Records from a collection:
=====

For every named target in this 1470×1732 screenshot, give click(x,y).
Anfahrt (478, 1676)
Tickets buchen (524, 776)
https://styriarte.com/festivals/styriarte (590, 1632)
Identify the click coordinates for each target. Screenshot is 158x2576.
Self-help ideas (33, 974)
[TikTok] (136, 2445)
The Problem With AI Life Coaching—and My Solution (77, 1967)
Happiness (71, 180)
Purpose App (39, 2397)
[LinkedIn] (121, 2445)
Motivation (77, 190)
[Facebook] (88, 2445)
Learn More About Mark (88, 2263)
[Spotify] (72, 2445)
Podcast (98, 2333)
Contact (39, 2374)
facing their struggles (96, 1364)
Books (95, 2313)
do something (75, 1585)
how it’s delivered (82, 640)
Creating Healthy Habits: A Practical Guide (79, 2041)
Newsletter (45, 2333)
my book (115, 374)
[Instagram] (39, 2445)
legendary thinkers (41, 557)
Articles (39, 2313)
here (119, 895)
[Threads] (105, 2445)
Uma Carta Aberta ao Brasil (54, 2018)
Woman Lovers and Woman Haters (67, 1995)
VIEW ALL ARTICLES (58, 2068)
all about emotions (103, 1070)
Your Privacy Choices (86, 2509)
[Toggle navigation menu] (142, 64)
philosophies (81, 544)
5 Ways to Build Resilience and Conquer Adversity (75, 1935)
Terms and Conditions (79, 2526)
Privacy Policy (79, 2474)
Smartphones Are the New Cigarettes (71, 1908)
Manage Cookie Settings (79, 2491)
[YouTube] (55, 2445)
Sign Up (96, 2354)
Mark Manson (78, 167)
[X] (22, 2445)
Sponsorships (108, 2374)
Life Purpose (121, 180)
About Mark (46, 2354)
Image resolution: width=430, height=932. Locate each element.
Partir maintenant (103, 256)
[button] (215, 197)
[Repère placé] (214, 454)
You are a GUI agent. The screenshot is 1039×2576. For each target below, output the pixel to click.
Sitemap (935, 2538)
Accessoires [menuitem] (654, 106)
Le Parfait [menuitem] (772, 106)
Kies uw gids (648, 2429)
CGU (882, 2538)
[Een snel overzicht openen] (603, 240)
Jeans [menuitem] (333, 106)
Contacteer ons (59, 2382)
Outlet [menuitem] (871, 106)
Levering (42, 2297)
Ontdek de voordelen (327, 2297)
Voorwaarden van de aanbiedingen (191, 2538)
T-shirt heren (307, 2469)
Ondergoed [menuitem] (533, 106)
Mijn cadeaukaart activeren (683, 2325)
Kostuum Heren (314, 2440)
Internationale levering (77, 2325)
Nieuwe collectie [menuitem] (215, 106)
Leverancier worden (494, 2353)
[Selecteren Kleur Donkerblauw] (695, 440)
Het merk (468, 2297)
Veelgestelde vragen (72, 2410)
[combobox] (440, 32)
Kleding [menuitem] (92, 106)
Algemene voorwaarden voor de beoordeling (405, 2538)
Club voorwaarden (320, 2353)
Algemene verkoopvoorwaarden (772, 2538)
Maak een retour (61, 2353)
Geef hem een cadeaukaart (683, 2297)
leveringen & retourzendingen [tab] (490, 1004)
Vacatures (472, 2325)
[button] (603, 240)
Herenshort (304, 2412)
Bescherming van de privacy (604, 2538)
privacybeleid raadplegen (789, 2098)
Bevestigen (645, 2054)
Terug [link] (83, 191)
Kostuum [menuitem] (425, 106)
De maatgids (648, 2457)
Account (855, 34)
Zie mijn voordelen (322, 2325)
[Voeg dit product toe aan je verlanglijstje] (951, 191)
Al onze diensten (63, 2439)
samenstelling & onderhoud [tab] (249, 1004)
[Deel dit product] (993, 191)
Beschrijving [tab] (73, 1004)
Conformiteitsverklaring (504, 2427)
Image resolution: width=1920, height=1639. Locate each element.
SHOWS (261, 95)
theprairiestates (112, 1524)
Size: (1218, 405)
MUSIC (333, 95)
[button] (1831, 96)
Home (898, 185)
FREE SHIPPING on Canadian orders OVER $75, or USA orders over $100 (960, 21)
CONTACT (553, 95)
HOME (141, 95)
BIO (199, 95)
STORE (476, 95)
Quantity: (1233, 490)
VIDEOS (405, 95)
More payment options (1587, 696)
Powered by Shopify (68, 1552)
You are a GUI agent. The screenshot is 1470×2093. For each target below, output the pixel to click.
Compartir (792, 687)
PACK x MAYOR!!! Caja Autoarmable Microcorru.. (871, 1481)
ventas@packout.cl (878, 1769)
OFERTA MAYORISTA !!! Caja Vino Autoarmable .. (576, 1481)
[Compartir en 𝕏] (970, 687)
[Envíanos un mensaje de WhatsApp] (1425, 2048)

=====

**ASSIGNED TASK**
The expected result is every line above containing the string "Image".

**SOLUTION TO THE PROBLEM**
Image resolution: width=430, height=932. Locate each element.
Image resolution: width=1920, height=1639. Locate each element.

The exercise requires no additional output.